ISLAMABAD - Heavy fighting is raging in central Afghanistan where officials say the Islamist Taliban has captured two key district headquarters and is assaulting government outposts in nearby areas.
Insurgents stormed Taywara district in Ghor province early Sunday, after seizing control of the border district of Kohistan in the adjoining northern province of Faryab, according to Afghan and Taliban officials.
?Ghor’s governor Nasir Khazay told VOA thousands of Taliban fighters participated in the pre-dawn attack on Taywara and faced strong resistance from Afghan forces before overrunning it.
A government spokesman in Faryab told VOA around 700 Taliban insurgents overnight attacked Kohistan and swiftly captured key installations, including the police headquarters, before establishing control over the entire district.
Abdul Karim Youresh said that as many as 200 Afghan security forces have been cornered in a remote village in the district also known as Lawlash, and urgently need reinforcements.
Insurgents are attacking government positions in eight other districts of Faryab, according to Afghan media.
A Taliban spokesman, Zabihullah Mujahid, claimed rebels inflicted heavy casualties on government forces and killed dozens of them in the fighting for the control of the two districts.
It was not possible to independently verify the claims and Afghan officials would not discuss casualty details saying clashes were still underway in the area.
Taliban insurgents have also besieged the Khanabad district of the northern Kunduz province. Afghan officials, meanwhile, have confirmed insurgents ambushed and killed at least 35 Afghan forces in the neighboring northeastern Badakhshan province Friday.
Clashes are also raging in volatile southern Helmand province where an American drone strike mistakenly killed at least 15 Afghan security forces during Friday’s clashes in the Gereshk district.
?The Taliban has intensified insurgent activities across the country as U.S. President Donald Trump’s administration is about to complete its much-awaited comprehensive review of Afghan policy.

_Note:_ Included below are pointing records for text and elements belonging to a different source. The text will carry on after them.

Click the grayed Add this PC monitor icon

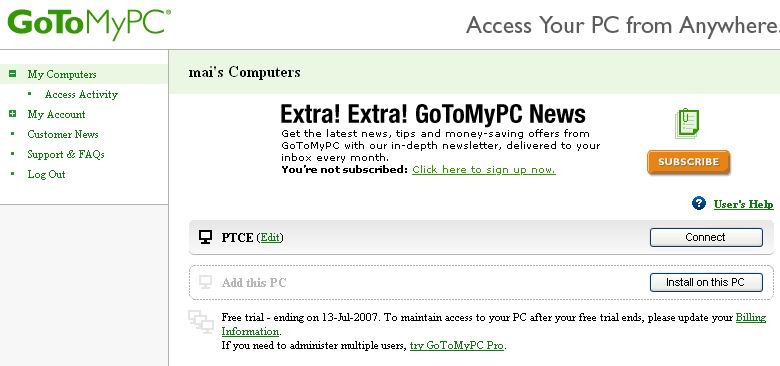pyautogui.click(x=205, y=282)
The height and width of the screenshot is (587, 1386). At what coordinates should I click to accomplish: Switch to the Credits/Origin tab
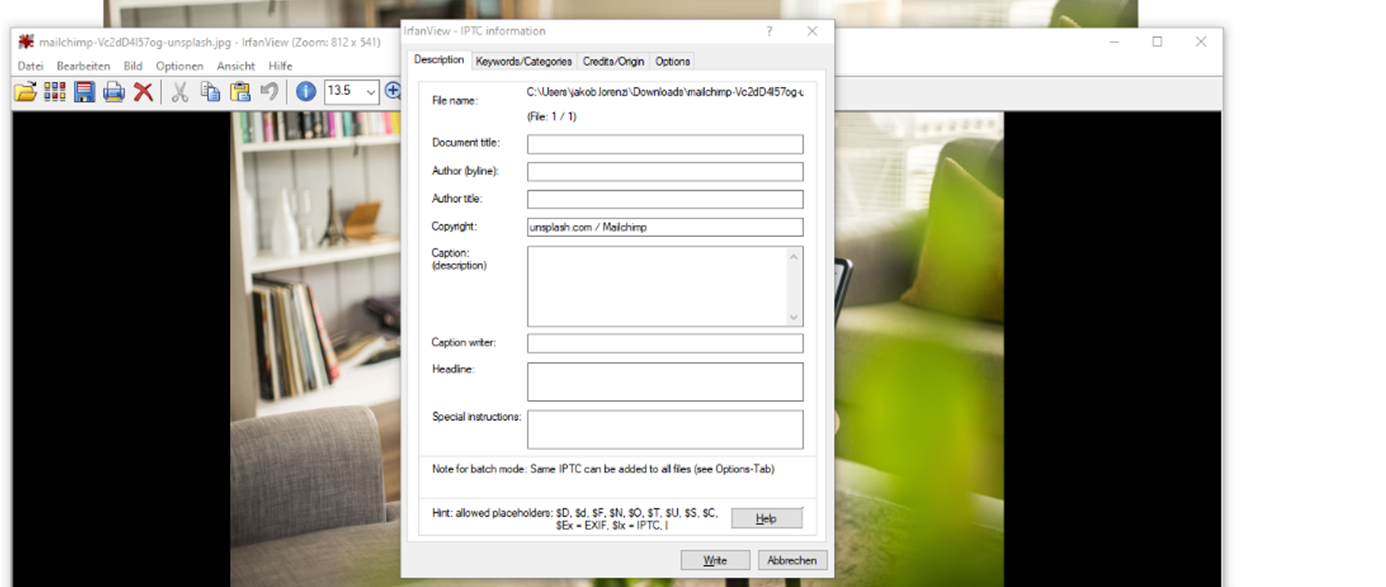point(613,61)
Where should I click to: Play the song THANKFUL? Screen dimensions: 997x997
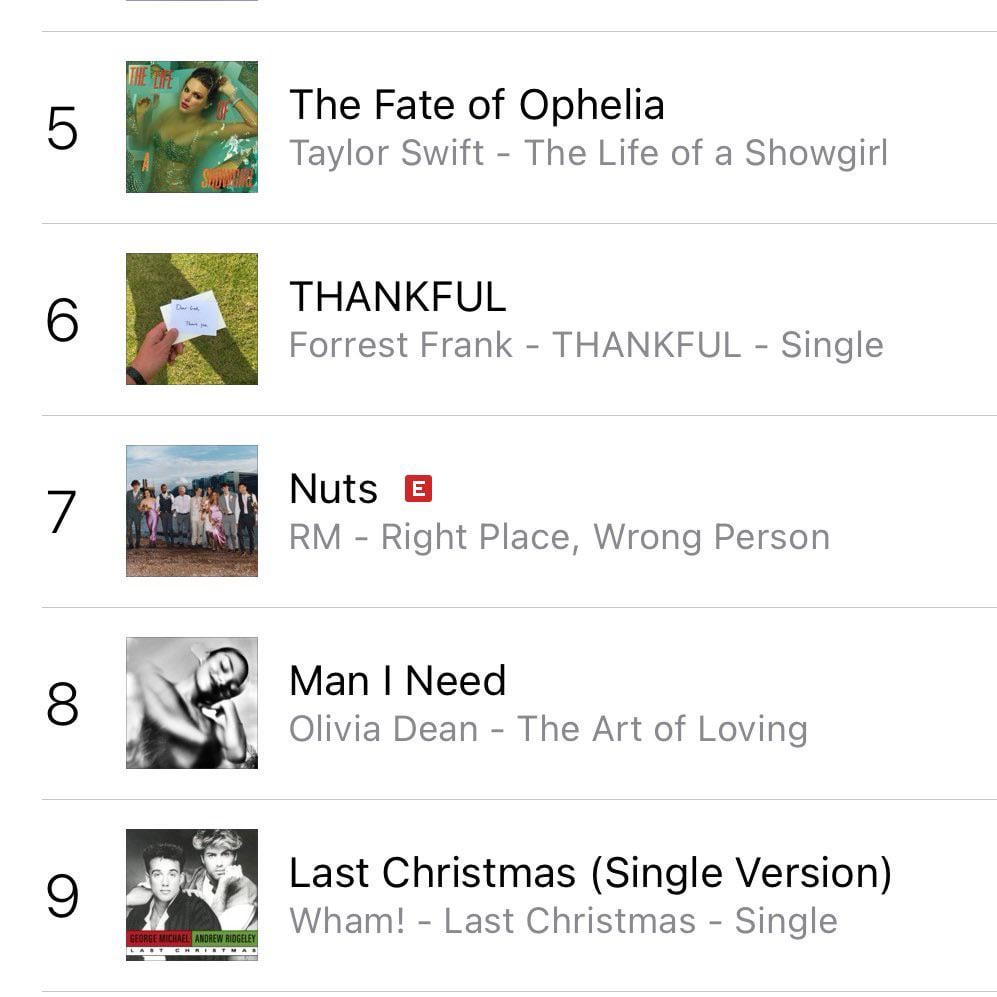[397, 297]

The new policy may involve intensified U.S. military operations, including the addition of several thousand troops, to enable Afghan security forces reverse insurgent gains.
At the start of this year's fighting season, the Afghan government was in control of less than 60 percent of territory while the Taliban controlled or influenced the rest, according to U.S. military assessments.

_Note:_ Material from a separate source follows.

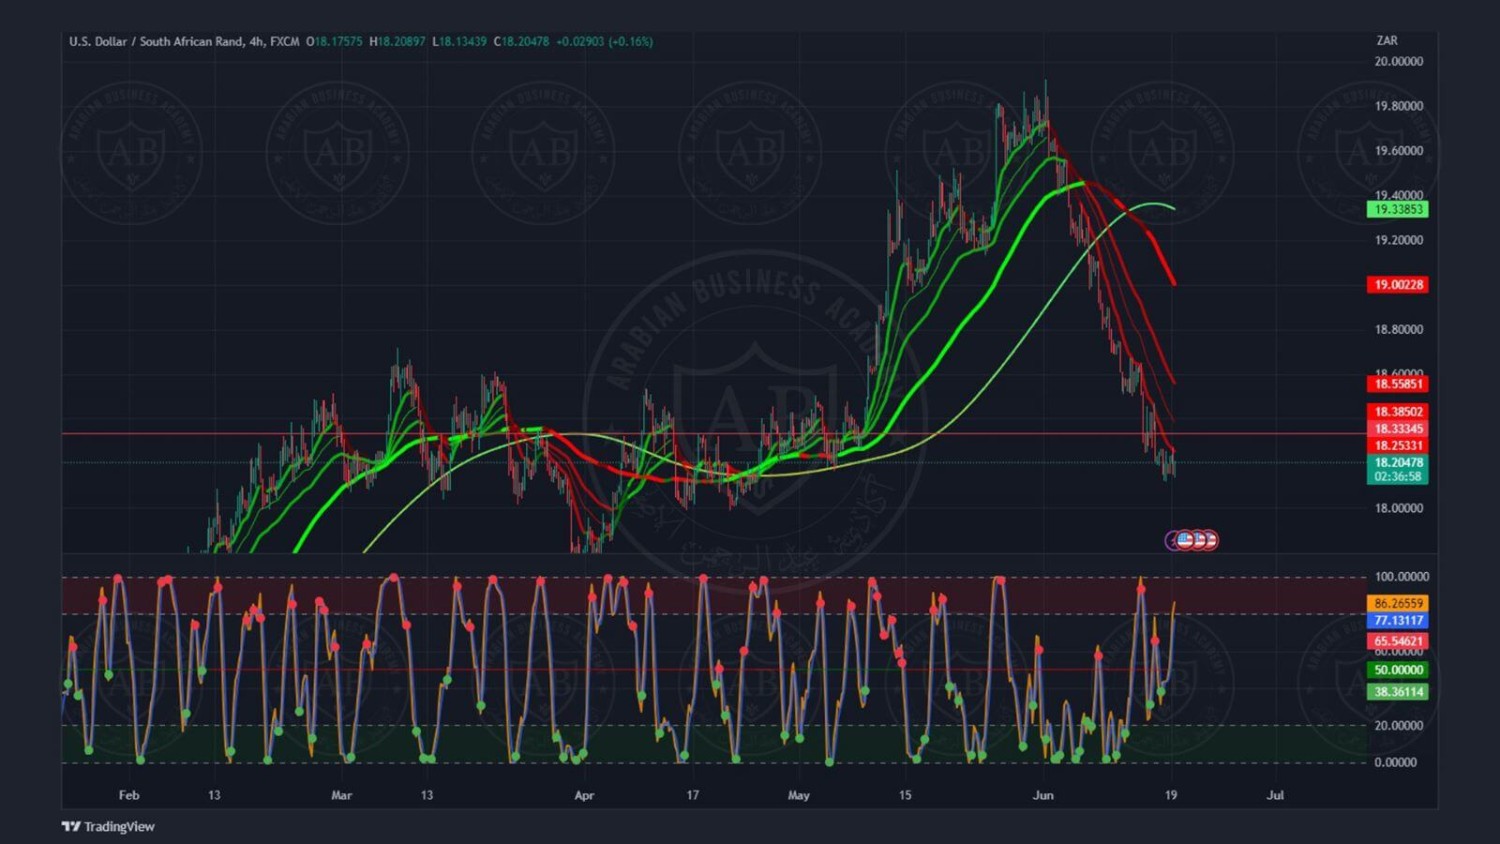Select the red 19.00228 price label
The image size is (1500, 844).
pyautogui.click(x=1397, y=285)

The Trump administration is also expected to take a tougher posture towards neighboring Pakistan that Washington blames for the military stalemate in Afghanistan.
U.S. military officials maintain Taliban insurgents and their dreaded ally, the Haqqani network, are using sanctuaries on Pakistani soil to sustain the Afghan insurgency. Islamabad denies the charges.
On Friday, Defense Secretary Jim Mattis told reporters that the Pentagon has withheld 50 million dollars in military assistance to Pakistan because the country was not taking enough action to counter activities of Haqqanis.